▶ _Task requirements_
Please write out each entry below exactly as it appears.

▶ _The records_
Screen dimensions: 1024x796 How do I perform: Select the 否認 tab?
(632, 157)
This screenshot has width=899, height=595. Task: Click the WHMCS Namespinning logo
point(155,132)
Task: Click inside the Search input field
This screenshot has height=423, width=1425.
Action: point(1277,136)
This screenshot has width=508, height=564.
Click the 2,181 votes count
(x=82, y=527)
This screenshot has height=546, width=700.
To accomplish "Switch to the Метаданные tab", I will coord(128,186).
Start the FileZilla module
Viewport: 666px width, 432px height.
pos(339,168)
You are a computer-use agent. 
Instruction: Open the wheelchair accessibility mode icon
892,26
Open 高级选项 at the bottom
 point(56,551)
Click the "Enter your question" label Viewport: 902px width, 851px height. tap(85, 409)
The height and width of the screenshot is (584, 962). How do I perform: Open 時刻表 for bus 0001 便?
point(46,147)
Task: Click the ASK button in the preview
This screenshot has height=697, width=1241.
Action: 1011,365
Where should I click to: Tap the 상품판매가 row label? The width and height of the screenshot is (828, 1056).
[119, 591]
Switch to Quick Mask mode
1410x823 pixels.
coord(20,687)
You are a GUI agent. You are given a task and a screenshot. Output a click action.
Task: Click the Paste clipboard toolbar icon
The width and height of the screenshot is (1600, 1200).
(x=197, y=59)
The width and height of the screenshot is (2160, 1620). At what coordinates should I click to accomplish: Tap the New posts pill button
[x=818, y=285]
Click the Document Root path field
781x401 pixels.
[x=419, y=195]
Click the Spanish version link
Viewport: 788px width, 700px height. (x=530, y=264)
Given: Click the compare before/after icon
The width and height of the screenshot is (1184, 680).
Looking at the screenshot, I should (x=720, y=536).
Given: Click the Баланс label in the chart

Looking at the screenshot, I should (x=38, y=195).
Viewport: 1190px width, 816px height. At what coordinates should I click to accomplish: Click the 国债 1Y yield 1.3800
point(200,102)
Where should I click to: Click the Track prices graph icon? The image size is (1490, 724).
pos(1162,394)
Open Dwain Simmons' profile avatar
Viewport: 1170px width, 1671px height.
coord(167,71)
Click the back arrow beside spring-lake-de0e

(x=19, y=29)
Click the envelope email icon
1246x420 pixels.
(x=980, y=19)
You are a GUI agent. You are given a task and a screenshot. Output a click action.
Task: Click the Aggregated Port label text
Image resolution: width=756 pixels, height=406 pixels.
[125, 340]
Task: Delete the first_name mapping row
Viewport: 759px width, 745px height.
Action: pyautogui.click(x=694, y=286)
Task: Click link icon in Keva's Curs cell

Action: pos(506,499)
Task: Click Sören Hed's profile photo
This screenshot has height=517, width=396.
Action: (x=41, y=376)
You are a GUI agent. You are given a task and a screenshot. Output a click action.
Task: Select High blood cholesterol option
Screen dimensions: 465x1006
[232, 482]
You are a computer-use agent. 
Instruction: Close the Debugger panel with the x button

▶ _Result for this task_
Screen dimensions: 1024x796 How do I perform: Select the 否認 tab?
(632, 157)
This screenshot has width=899, height=595. Task: Click the WHMCS Namespinning logo
point(155,132)
Task: Click inside the Search input field
This screenshot has height=423, width=1425.
Action: point(1277,136)
This screenshot has width=508, height=564.
Click the 2,181 votes count
(x=82, y=527)
This screenshot has height=546, width=700.
To accomplish "Switch to the Метаданные tab", I will coord(128,186).
Start the FileZilla module
Viewport: 666px width, 432px height.
pos(339,168)
You are a computer-use agent. 
Instruction: Open the wheelchair accessibility mode icon
892,26
Open 高级选项 at the bottom
 point(56,551)
Click the "Enter your question" label Viewport: 902px width, 851px height. tap(85, 409)
The height and width of the screenshot is (584, 962). How do I perform: Open 時刻表 for bus 0001 便?
point(46,147)
Task: Click the ASK button in the preview
This screenshot has height=697, width=1241.
Action: 1011,365
Where should I click to: Tap the 상품판매가 row label? The width and height of the screenshot is (828, 1056).
[119, 591]
Switch to Quick Mask mode
1410x823 pixels.
coord(20,687)
You are a GUI agent. You are given a task and a screenshot. Output a click action.
Task: Click the Paste clipboard toolbar icon
The width and height of the screenshot is (1600, 1200).
(x=197, y=59)
The width and height of the screenshot is (2160, 1620). At what coordinates should I click to accomplish: Tap the New posts pill button
[x=818, y=285]
Click the Document Root path field
781x401 pixels.
[x=419, y=195]
Click the Spanish version link
Viewport: 788px width, 700px height. (x=530, y=264)
Given: Click the compare before/after icon
The width and height of the screenshot is (1184, 680).
Looking at the screenshot, I should (x=720, y=536).
Given: Click the Баланс label in the chart

Looking at the screenshot, I should (x=38, y=195).
Viewport: 1190px width, 816px height. At what coordinates should I click to accomplish: Click the 国债 1Y yield 1.3800
point(200,102)
Where should I click to: Click the Track prices graph icon? The image size is (1490, 724).
pos(1162,394)
Open Dwain Simmons' profile avatar
Viewport: 1170px width, 1671px height.
coord(167,71)
Click the back arrow beside spring-lake-de0e

(x=19, y=29)
Click the envelope email icon
1246x420 pixels.
(x=980, y=19)
You are a GUI agent. You are given a task and a screenshot. Output a click action.
Task: Click the Aggregated Port label text
Image resolution: width=756 pixels, height=406 pixels.
[125, 340]
Task: Delete the first_name mapping row
Viewport: 759px width, 745px height.
Action: pyautogui.click(x=694, y=286)
Task: Click link icon in Keva's Curs cell

Action: pos(506,499)
Task: Click Sören Hed's profile photo
This screenshot has height=517, width=396.
Action: (x=41, y=376)
You are a GUI agent. You are given a task and a screenshot. Output a click action.
Task: Select High blood cholesterol option
Screen dimensions: 465x1006
[232, 482]
You are a computer-use agent. 
Instruction: Close the Debugger panel with the x button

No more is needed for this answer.